STATED GOAL: Reproduce every line of the material below verbatim, omitting the pictures.
BEGIN TASK INPUTS
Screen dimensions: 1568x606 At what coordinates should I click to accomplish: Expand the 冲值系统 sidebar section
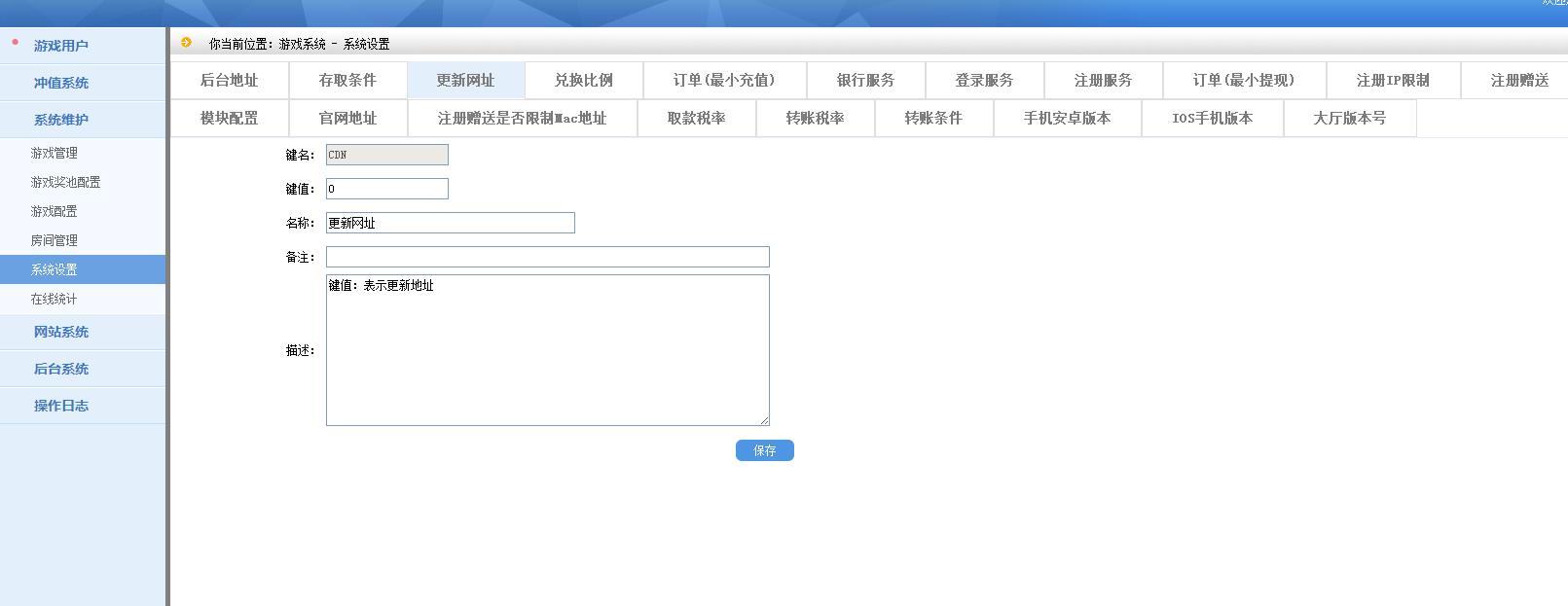[x=61, y=83]
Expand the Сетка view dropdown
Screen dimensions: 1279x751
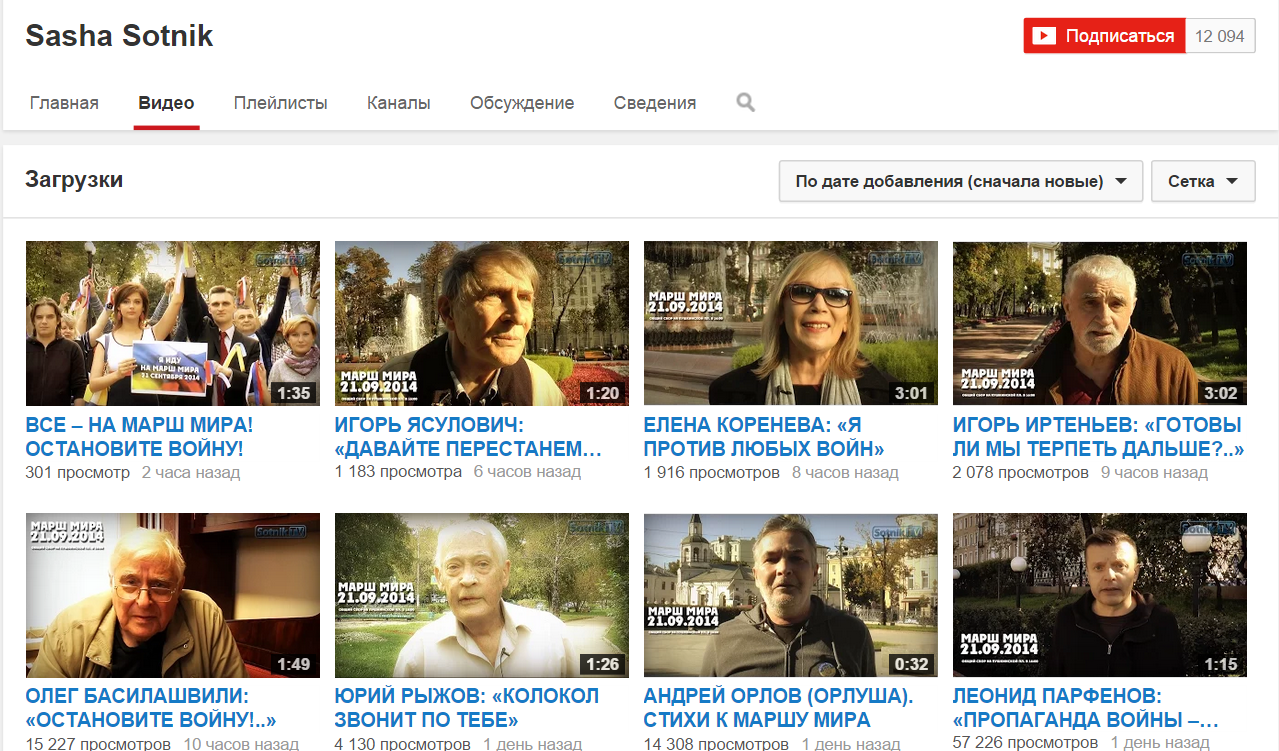coord(1203,181)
END TASK INPUTS
SOLUTION FOR THIS EXERCISE:
Screen dimensions: 1568x606 At what coordinates should I click to accomplish: Expand the 冲值系统 sidebar section
[x=61, y=83]
Expand the Сетка view dropdown
Screen dimensions: 1279x751
coord(1203,181)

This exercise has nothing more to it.